Membrane potential response of a layer 4 cell to repetitive stimulation of the PW and an AW. A, Average response of the cell to stimulation of five whiskers. B, Individual responses to deflection of the PW (black) and the AW (gray). C, D, Average responses (shown in black) to repetitive stimulation (at 18 Hz) of the PW (C) and the AW (D). The averaged responses are presented together with the expected response in the absence of adaptation (a trace made from the first response and its 19 replicas, shown in gray). E, F, Absolute values of the discrete Fourier transform of the responses (black curve) together with the corresponding surrogate responses (gray curve) in C and D. These curves were used to calculate the RI as the ratio between the peak at 18 Hz and the corresponding value of the putative data.

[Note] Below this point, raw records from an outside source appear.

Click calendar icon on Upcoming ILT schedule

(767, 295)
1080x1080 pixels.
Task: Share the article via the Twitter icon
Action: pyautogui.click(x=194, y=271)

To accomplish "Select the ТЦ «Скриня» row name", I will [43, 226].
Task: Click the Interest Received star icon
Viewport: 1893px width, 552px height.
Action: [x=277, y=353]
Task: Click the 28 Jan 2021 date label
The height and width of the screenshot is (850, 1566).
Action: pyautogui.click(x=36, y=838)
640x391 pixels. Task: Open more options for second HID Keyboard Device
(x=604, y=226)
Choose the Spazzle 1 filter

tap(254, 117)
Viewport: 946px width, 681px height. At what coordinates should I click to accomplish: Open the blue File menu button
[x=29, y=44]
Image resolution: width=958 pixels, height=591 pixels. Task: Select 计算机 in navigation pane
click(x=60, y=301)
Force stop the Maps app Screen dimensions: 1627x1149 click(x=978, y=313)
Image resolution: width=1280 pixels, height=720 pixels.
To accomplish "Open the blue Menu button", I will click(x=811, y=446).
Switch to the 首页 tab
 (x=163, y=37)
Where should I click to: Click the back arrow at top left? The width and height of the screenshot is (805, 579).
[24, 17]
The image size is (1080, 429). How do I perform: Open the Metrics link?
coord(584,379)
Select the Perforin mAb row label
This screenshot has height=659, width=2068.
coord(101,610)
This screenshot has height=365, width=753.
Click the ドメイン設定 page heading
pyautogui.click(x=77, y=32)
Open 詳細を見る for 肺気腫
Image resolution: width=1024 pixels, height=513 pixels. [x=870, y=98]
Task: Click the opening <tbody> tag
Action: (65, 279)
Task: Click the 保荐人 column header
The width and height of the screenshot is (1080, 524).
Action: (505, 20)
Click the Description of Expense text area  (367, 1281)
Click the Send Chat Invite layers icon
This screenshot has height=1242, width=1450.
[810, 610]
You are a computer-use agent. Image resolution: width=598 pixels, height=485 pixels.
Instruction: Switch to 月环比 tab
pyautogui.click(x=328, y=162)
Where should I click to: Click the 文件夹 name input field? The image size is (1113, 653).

To measure the extent of adaptation in the population, we categorized each of the two best responsive whiskers according to certain response parameters. The PW is identified by its higher response amplitude, shorter latency, and more rapid rise time relative to AW responses (Moore and Nelson, 1998; Brecht and Sakmann, 2002b; Brecht et al., 2003; Higley and Contreras, 2003, 2005). In line with these observed characteristics, for most cells of layer 4, the whisker that evoked a larger amplitude (defined as the peak voltage response minus baseline voltage at time of stimulation) also demonstrated a shorter latency (Fig. 4A, open circles) (p = 0.0025, paired t test). In cells of layer 2/3, however, this tendency was less clear (Fig. 4A, filled circles) but was still significant (p = 0.035). In most neurons, adaptation was less induced by repetitive stimulation of the whisker that evoked a response of larger amplitude, shorter latency, or faster rise time than that induced by stimulation of the other selected whisker. This tendency is shown in Figure 4B–D, in which the RI for the whisker that evoked the higher amplitude (B), shorter latency (C), and faster rise time (D) is plotted against the RI measured for the other selected whisker. Note, however, that the amplitude of the response of layer 2/3 cells was less correlated with the RI of the two selected whiskers when compared with latency and rise time. Across all cells, the mean RI for PW stimulation (determined by the latency criteria) was 0.41 ± 0.29 (mean ± SD; n = 26) and was significantly larger (p = 0.0002, paired t test) than the RI for AW stimulation (0.22 ± 0.15). Thus, the extent of adaptation, which we show is smaller for the whisker that evokes shorter latency, is a strong indicator for PW versus AW.

Figure 4.

Figure 4.

Barrel cortex neurons adapt less after repetitive stimulation of the PW than after stimulation of the AW. A, For each cell, the two whiskers that evoked the largest responses were selected. The latency of the smaller of the two responses (suspected AW) was plotted against the latency of the larger response (suspected PW). Layer 4 cells show shorter latency for larger response, whereas for layer 2/3 cells the correlation is less clear-cut. B–D, Comparison of the extent of adaptation (inversely related to RI) in terms of three different criteria for selection of the PW versus the AW: amplitude (B), latency (C), and rise time (D). The RI (see Materials and Methods) for the suspected AW is plotted in the abscissa and for the suspected PW in the ordinate. Cells of layer 4 are marked by open circles. Several cells (3 in B, 10 in C, and 7 in D) were removed from the plots when criteria values for the two whiskers were barely indistinguishable (i.e., differing by <10%).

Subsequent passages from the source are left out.